Non-lethal device deters hostile divers

Published 22 November 2010

Hostile divers may be deterred from approaching U.S. Navy ships, sea ports, off-shore oil rigs, and other infrastructure facilities with an acoustic device that overwhelms them with the amplified sound of their own breath; the device generates low frequency underwater sound that interferes with breathing, induces disorientation, panic, uncontrolled ascent to surface, and decompression sickness

A researcher in the United States is developing a non-lethal weapon for protecting ports from divers with malicious intentions.

Dr. Alexander Sutin, a research professor at Stevens Institute of Technology, New Jersey, believes such divers could be thwarted with an acoustic device that overwhelms them with the amplified sound of their own breath.

The technique may offer DHS and the U.S. Navy an alternative to underwater explosive charges or loud underwater sirens, which may negatively impact marine life.

..............................

From the article on the acoustic device for deterring divers, list every effect that its opening summary says the device's low frequency underwater sound has on divers.

(Stored records)
..............................

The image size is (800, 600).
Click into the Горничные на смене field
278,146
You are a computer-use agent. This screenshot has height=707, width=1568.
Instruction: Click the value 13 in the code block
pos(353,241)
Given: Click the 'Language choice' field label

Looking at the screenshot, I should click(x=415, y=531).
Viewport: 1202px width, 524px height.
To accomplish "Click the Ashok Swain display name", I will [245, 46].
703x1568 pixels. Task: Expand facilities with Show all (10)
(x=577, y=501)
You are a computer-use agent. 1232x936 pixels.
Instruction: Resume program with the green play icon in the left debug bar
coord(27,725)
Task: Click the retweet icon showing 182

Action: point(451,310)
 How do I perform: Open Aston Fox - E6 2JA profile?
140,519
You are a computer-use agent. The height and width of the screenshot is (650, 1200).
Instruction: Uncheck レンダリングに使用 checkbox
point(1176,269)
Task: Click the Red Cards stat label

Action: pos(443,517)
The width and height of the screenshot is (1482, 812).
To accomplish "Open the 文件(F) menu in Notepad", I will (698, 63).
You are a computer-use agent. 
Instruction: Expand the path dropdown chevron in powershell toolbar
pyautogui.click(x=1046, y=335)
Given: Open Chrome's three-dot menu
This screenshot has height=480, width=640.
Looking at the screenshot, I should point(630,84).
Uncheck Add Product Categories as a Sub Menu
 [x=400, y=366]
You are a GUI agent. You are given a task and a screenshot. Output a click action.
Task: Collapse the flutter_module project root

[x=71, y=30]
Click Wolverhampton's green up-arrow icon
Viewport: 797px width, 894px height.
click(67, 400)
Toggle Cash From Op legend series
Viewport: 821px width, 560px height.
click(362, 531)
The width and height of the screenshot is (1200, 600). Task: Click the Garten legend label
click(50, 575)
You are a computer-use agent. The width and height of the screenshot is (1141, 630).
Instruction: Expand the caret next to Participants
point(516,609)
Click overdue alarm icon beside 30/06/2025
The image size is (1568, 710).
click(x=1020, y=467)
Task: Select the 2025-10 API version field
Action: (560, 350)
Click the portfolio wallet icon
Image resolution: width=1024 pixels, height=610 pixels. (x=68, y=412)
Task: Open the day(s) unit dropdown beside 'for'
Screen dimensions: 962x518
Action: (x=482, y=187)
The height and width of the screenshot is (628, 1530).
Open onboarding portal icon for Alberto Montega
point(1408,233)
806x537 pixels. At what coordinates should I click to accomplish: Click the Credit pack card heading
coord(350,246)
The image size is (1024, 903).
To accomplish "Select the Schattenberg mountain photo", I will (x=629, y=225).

..............................

- [Answer for this exercise]
- Interference with breathing
- Disorientation
- Panic
- Uncontrolled ascent to the surface
- Decompression sickness